**What you have to do**
Quote the essay on fake socialism word for word, from "The earliest leftists" to "planned and executed.".

The Fake Socialism
The Rhetorical Left and the Real Divide
Socialism is a fancy word. Historically the left is associated with egalitarianism, social justice, redistribution of wealth, labor rights, and state intervention in the economy. It includes Marxists, socialists, and progressive liberals who emphasize equality and collective welfare. They call is socialism.
The right emphasizes hierarchy, individual responsibility, private property, nationalism, and market freedom. It includes conservatives, classical liberals, and libertarians who value order, tradition, and limited government. But these distinctions are now academic.
The earliest leftists were the new economy rich mixed with middle-class reformers claiming to speak for the poor. They worked for all three. The builder-left of Attlee built systems. The National Health Service was one result. Fixed working hours and paid overtime were others. These people built systems. They planned and executed.
The rhetorical-left of the 1960s discovered moral language as political currency. Socialism. They were the talkers. They replaced work with words. They rose on rhetoric and stayed because talk costs nothing. They dream, not plan. They come from upper-middle-class comfort, even wealth. They enter politics or academia not to build but to rule through speech.
There is no true left or right anymore. The old right was royalty and hereditary lords. They gave way to industrialists who gave way to Big Tech. Each new elite claimed sympathy with the left because the modern left poses no real threat. Academia has no plan. Tech and finance can afford to fund the rhetoric because it never touches their profits.
The leftist daydreaming seen in academia captures this decline. Many left intellectuals live only in words. They write critiques of capitalism and power, yet never build or manage anything. They float free of budgets, jobs, or borders. From that height, utopia looks easy. But it is a mirage built on other people’s labor.

**Provided data**
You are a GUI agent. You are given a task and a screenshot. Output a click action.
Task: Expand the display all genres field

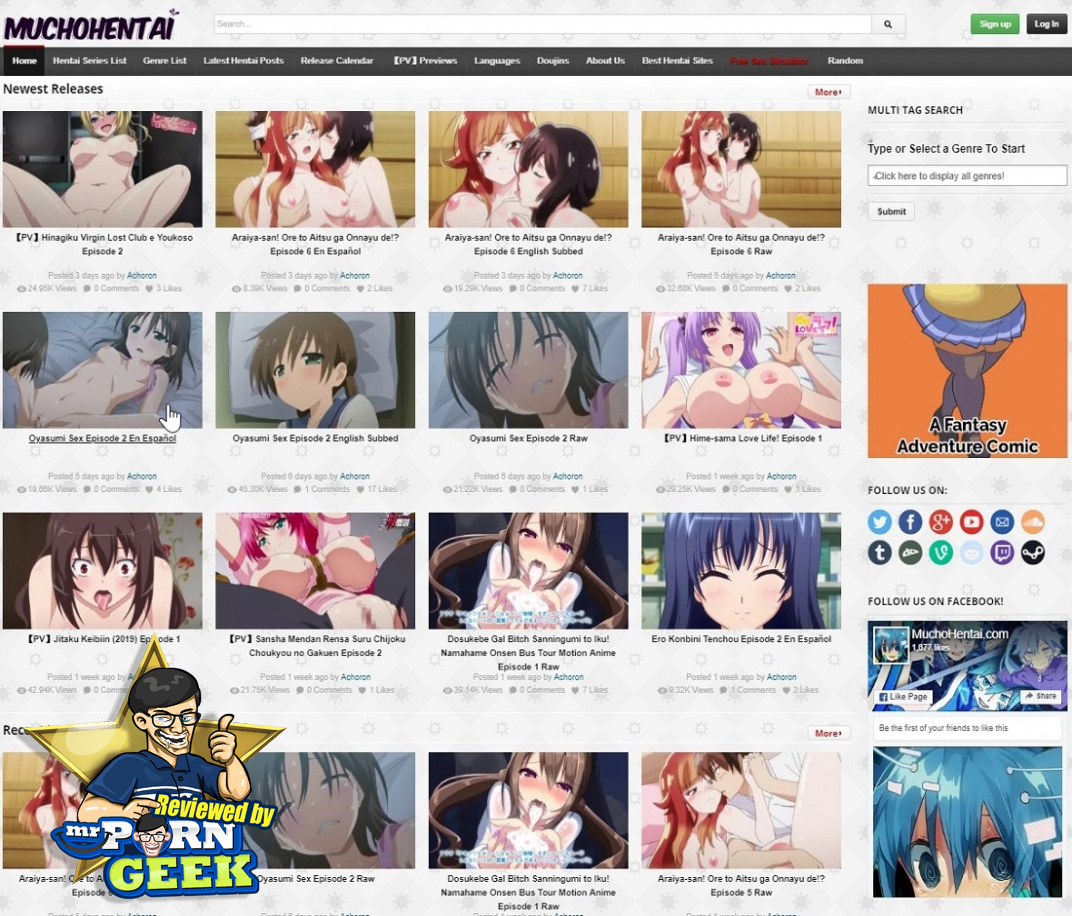(967, 176)
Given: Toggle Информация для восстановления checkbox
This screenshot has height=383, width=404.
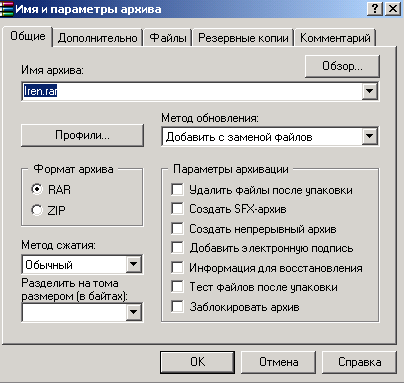Looking at the screenshot, I should (177, 267).
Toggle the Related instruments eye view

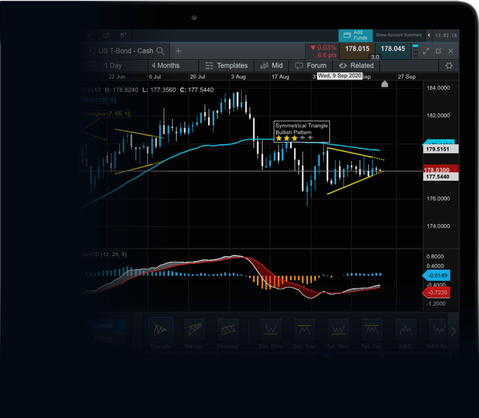[356, 66]
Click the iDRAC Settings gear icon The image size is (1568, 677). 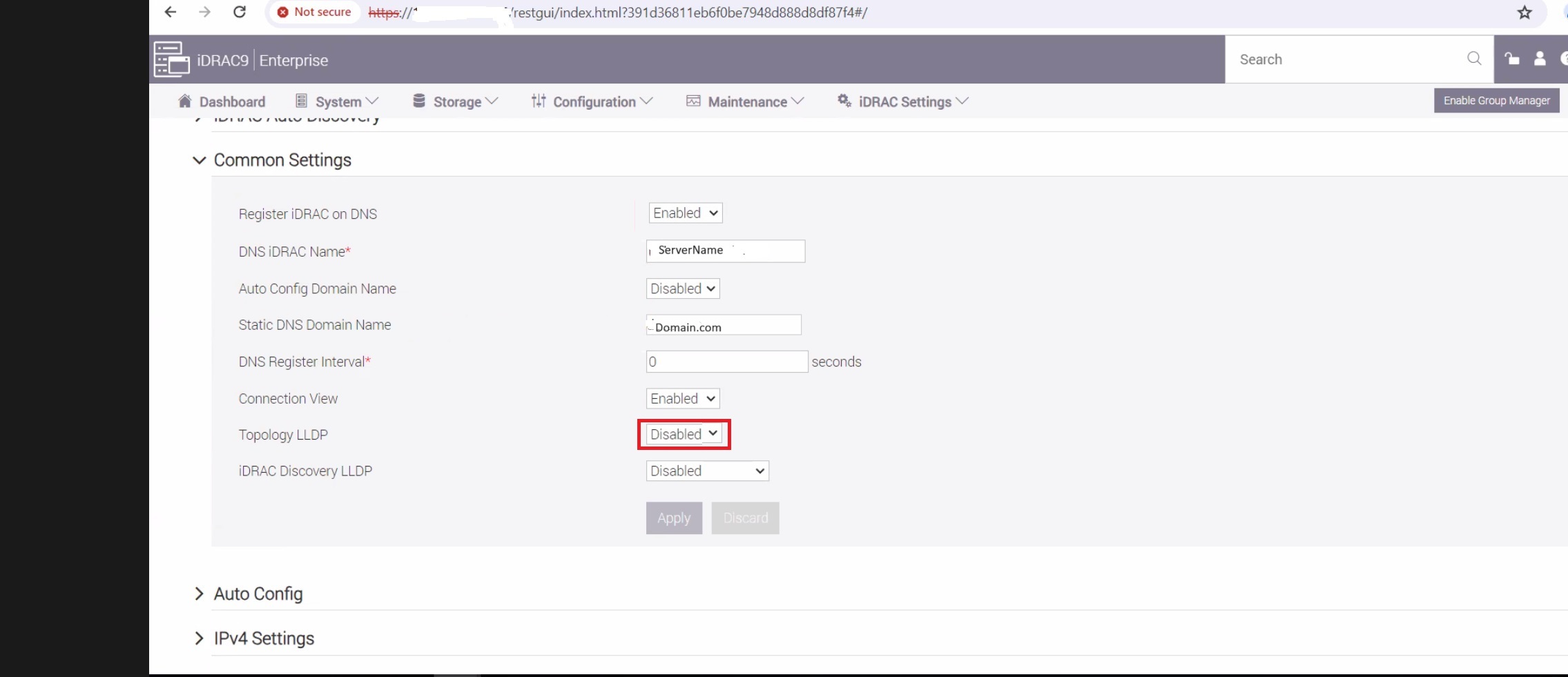[843, 101]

**Solution for this exercise**
The earliest leftists were the new economy rich mixed with middle-class reformers claiming to speak for the poor. They worked for all three. The builder-left of Attlee built systems. The National Health Service was one result. Fixed working hours and paid overtime were others. These people built systems. They planned and executed.